<<<<

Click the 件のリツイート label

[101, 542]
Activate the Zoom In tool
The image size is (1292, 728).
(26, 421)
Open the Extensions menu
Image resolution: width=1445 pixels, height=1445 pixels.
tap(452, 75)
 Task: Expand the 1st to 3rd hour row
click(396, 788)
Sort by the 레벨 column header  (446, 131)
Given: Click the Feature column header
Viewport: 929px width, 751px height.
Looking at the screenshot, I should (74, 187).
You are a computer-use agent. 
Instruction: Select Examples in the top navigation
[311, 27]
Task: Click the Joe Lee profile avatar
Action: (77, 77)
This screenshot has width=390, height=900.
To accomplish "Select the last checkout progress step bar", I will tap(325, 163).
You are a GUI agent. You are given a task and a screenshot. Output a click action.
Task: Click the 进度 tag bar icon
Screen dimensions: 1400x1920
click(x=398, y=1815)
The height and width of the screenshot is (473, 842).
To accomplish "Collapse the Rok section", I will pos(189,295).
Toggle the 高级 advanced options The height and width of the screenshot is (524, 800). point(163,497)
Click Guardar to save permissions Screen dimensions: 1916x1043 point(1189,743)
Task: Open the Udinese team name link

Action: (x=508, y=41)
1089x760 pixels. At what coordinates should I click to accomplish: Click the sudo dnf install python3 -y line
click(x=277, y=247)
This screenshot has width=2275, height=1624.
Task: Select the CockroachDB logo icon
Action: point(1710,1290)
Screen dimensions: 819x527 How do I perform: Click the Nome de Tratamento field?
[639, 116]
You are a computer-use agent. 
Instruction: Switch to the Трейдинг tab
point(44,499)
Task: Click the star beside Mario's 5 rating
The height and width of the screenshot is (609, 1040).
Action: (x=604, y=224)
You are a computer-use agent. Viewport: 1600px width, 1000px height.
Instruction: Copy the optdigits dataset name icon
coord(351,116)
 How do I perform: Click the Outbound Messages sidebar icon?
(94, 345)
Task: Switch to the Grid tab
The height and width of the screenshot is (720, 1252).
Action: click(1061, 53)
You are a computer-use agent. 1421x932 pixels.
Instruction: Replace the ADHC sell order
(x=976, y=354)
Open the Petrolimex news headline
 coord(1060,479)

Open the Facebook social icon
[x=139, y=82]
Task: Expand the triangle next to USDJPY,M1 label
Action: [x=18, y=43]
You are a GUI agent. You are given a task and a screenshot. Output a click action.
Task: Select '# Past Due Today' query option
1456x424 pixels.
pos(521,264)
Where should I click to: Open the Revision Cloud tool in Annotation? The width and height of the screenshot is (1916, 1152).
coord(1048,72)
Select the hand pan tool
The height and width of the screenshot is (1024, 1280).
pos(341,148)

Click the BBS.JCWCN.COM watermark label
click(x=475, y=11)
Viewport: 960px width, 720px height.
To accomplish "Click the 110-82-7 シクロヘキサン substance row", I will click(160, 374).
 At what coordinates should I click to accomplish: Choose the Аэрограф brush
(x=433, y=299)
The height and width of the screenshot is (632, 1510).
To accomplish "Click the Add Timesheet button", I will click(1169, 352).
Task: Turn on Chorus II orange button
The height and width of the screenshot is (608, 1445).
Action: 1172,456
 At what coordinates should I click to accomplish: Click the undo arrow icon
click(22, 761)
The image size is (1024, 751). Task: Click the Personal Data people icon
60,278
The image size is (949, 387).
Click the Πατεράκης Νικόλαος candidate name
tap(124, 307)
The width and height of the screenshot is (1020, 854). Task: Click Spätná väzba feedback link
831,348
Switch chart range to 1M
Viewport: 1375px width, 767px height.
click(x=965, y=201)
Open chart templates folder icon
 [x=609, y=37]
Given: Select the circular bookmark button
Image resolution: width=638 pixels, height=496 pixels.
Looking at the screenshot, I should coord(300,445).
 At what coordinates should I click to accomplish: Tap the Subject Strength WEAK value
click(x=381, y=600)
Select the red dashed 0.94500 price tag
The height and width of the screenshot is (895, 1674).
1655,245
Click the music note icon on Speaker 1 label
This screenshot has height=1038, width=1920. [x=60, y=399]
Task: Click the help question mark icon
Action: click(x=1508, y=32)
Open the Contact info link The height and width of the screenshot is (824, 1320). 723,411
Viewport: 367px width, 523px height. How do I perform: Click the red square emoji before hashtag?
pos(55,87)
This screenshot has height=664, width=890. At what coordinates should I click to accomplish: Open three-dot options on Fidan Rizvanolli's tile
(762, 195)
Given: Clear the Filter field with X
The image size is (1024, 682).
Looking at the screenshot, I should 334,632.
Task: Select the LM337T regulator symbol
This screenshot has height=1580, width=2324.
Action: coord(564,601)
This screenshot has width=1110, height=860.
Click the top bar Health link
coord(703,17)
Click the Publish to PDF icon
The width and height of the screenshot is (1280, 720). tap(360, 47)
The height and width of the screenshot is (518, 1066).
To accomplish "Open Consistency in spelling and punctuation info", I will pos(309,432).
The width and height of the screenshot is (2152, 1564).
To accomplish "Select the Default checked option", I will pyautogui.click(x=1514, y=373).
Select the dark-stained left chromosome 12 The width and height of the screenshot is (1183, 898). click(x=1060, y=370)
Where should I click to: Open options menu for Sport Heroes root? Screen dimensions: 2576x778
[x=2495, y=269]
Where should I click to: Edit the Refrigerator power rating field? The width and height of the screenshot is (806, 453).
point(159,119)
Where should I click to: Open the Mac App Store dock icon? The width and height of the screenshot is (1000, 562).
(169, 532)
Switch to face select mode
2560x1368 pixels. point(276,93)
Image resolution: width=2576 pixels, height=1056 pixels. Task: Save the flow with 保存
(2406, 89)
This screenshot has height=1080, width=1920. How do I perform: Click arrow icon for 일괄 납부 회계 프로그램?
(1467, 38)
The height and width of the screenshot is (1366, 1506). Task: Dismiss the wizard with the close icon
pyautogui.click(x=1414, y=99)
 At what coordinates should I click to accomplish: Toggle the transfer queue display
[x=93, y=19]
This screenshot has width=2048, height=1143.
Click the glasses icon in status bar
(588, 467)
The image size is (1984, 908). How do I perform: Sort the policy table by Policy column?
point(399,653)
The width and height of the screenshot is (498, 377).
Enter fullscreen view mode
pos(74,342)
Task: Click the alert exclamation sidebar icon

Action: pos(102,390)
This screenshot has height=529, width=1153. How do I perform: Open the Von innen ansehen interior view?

>>>>

Which lines in the entries above contain the string "Toggle", with case matching exactly? Show each of those lines in full.

- PROBLEM SOLUTION
Toggle the 高级 advanced options The height and width of the screenshot is (524, 800). point(163,497)
 At what coordinates should I click to accomplish: Toggle the transfer queue display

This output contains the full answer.